KANSAS CITY, KANSAS (Reuters) - General Motors Co (GM.N) on Monday said it will invest $600 million at its assembly plant in Kansas City, Kansas, to build a new paint shop and make other upgrades.
The investment is part of the U.S. automaker’s previously announced plan to spend $1.5 billion on its North American plants this year, up from the $436 million last year. GM invests $8 billion annually on its operations globally.
GM Chief Executive Dan Akerson, speaking to hundreds of workers, and state and local officials at the plant, said the last four years at GM had been tough, but the automaker is now in a “renaissance.”
“The tide has turned,” he said, standing on the Fairfax Assembly Plant’s floor in front of Chevrolet Malibu and Buick LaCrosse sedans on the assembly line. “GM is back.”
Akerson declined to say whether a new vehicle would be added at the plant, but acknowledged “I don’t think we’d be investing this kind of money just to stand at the status quo.”
He also indicated GM would report strong fourth-quarter results next month and said he was optimistic about reaching agreement on a new labor deal with the IG Metall union in Germany.
Last week, Vice Chairman Steve Girsky said in a letter to employees that GM may close a German factory at its Opel subsidiary earlier than proposed. He also said restructuring talks with the union must be wrapped up in February.
Akerson said February is not a deadline, however. “It was an objective,” he told reporters. “I would say I am cautiously optimistic.”
The Detroit company said on Monday that production at the Kansas City plant will not be affected by the work over the next two years after it begins later this year. The work includes adding a 450,000-square-foot paint shop, installing a new stamping press and other upgrades, and is the company’s largest single plant investment since emerging from bankruptcy in July 2009.
The plant, which employs almost 3,900 people, built more than 283,000 cars last year, up from 279,117 in 2011.
GM, which has invested $10.2 billion in the North American market since its 2009 bankruptcy and $50 billion U.S. taxpayer-funded bailout, has said it will refresh 70 percent of its U.S. vehicle lineup in 2012 and 2013.

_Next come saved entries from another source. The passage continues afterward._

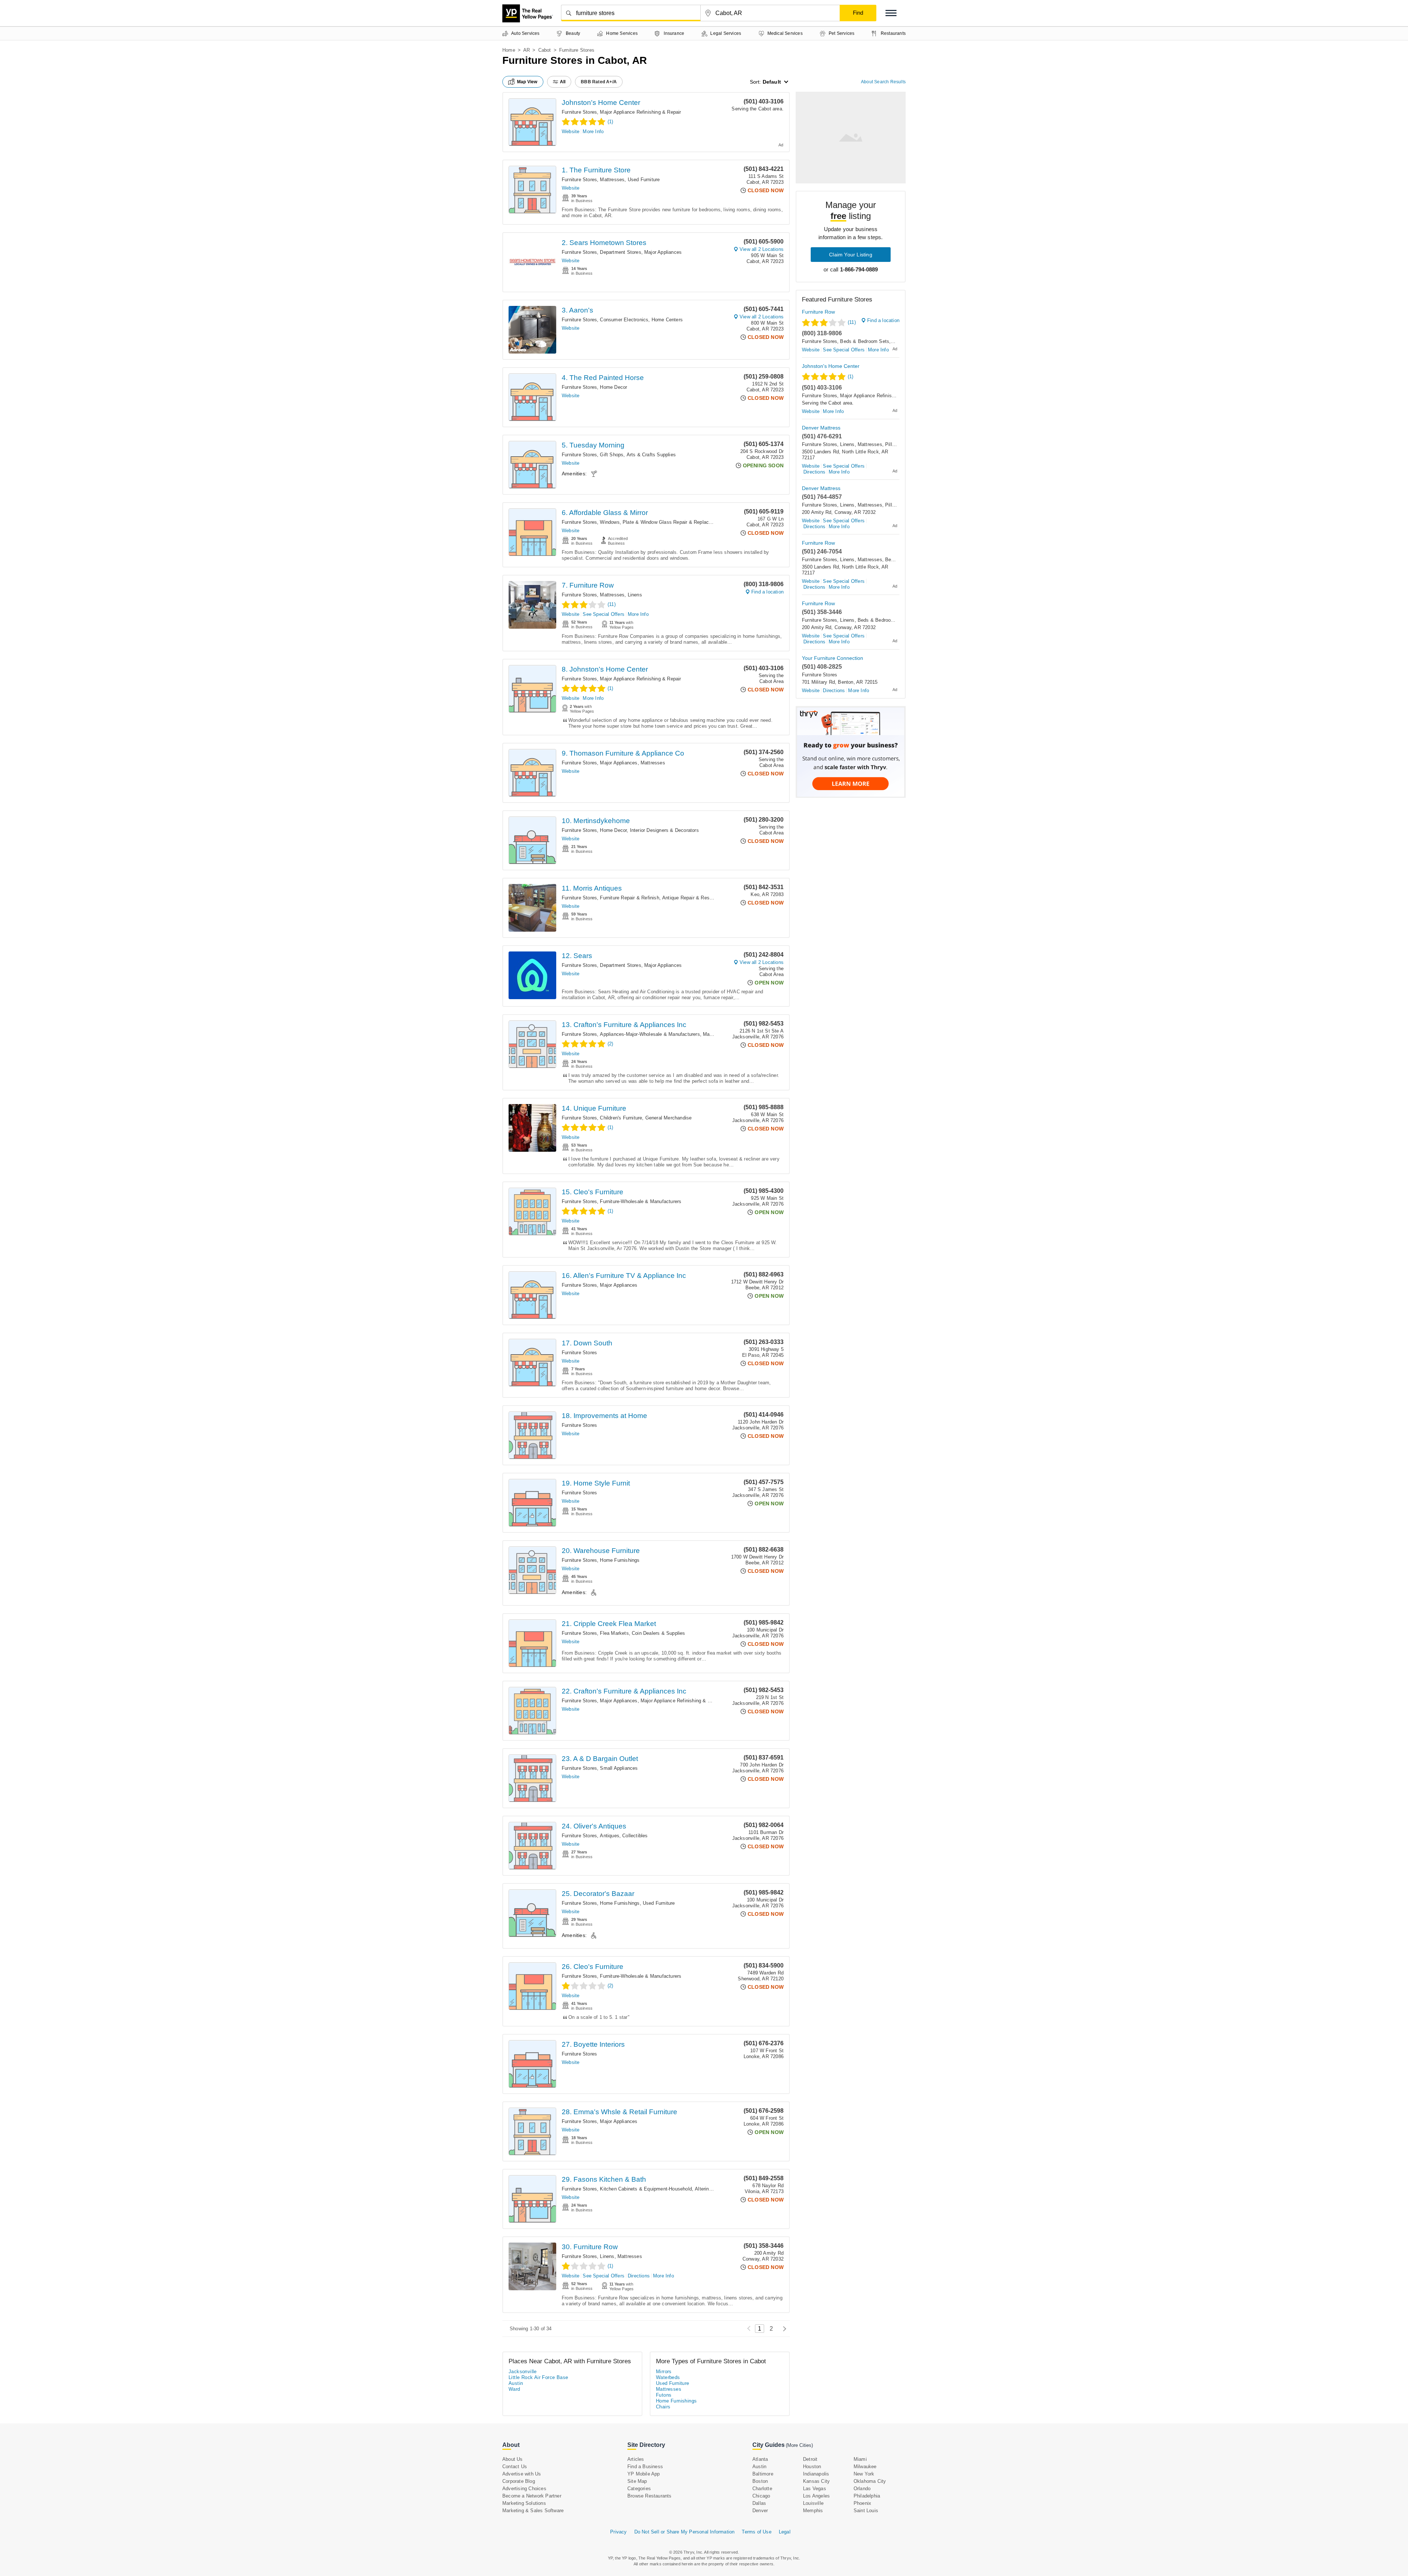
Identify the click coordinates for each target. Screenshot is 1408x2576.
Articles (635, 2459)
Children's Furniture (621, 1118)
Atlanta (760, 2459)
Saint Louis (866, 2510)
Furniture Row (818, 312)
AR (526, 50)
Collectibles (635, 1835)
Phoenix (862, 2503)
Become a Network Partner (531, 2496)
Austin (516, 2383)
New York (864, 2474)
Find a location (767, 592)
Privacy (618, 2532)
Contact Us (514, 2466)
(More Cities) (799, 2445)
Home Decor (613, 387)
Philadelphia (867, 2496)
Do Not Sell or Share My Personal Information (684, 2532)
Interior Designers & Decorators (664, 830)
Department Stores (620, 252)
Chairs (663, 2406)
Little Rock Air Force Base (538, 2377)
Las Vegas (814, 2488)
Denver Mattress (821, 428)
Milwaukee (865, 2466)
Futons (663, 2395)
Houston (812, 2466)
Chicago (761, 2496)
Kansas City (816, 2481)
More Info (593, 131)
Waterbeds (668, 2377)
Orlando (862, 2488)
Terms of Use (756, 2532)
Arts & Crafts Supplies (651, 454)
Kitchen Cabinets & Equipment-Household (646, 2189)
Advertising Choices (524, 2488)
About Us (512, 2459)
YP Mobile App (643, 2474)
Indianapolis (816, 2474)
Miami (860, 2459)
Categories (639, 2488)
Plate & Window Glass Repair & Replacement (672, 522)
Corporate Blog (518, 2481)
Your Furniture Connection (832, 658)
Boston (760, 2481)
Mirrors (664, 2371)
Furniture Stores (579, 112)
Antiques (609, 1835)
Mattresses (612, 179)
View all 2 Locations (762, 249)
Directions (639, 2275)
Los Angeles (816, 2496)
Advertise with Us (521, 2474)
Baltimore (762, 2474)
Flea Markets (614, 1633)
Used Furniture (644, 179)
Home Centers (667, 319)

The new paint shop will occupy a new building and includes substantial technology upgrades, including up to 50-percent less energy use per vehicle and reduced emissions as well as reduced water use, GM said. The new stamping press will replace the current middle press used to create some of the structural reinforcements for vehicle body frames, and is expected to improve vehicle quality.